**Selected passage**:
--- Begin ---

You should probably *not* share the profile. By all means make a copy of the profile, but change the location of the mail store only, to a shared drive. I haven't tried this but let me know if you have any luck.
Steve
I would like to be able view email and addresses on both a wireless laptop (various places in the house) and a wired desktop located in my office. I have researched this idea considerably and it seems to be possible. On the Vista Ultimate desktop which I'll call "Primary", I have moved the TBird profile to a "D" partition and this works fine. On my laptop (XP Pro), I downloaded a full version of TBird and altered the "proflies.ini" file by changing the "IsRelative" to a "0" and "Path" to the folder on the desktop (set up as shared). I can see the desktop folders from the laptop. If I am executing TBird on the laptop and if the desktop has TBird open, I get an error message from TBird telling me that TBird is already running. If I close it on the desktop, I can open TBird on the laptop. It would appear that there should be a way for me to still see, get and send email from either system (regardless of which one is open) since I cannot be in both places at the same time.

--- End ---

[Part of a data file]
--- Begin ---

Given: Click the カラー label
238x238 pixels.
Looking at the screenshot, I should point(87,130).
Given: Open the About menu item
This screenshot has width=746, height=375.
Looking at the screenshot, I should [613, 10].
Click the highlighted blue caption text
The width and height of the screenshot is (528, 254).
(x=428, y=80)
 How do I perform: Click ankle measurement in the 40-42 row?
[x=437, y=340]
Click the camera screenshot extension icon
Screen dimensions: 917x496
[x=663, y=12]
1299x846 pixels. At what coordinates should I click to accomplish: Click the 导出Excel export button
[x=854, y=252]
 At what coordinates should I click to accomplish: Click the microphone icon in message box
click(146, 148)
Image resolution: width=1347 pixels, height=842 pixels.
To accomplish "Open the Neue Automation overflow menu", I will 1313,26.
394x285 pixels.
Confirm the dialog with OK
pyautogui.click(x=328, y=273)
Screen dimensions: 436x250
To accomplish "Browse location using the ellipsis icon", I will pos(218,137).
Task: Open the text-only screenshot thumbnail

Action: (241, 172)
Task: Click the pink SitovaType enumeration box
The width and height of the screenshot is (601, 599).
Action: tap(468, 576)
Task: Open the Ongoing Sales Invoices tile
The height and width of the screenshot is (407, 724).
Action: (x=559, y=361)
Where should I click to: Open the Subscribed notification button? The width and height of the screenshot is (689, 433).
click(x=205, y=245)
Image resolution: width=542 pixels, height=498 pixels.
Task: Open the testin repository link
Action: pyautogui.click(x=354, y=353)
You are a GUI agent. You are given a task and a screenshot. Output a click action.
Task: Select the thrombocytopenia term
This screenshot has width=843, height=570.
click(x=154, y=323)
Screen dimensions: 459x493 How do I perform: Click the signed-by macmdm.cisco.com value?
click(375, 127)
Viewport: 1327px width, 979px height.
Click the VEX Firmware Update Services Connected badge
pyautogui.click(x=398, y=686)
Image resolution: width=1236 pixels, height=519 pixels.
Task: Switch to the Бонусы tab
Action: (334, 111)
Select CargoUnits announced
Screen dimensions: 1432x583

--- End ---

**Work to do**: Repeat word for word the passage of the post about sharing a Thunderbird profile between a laptop and a desktop, between "You should probably" and "have any luck.", inclusive.

**Full solution**:
You should probably *not* share the profile. By all means make a copy of the profile, but change the location of the mail store only, to a shared drive. I haven't tried this but let me know if you have any luck.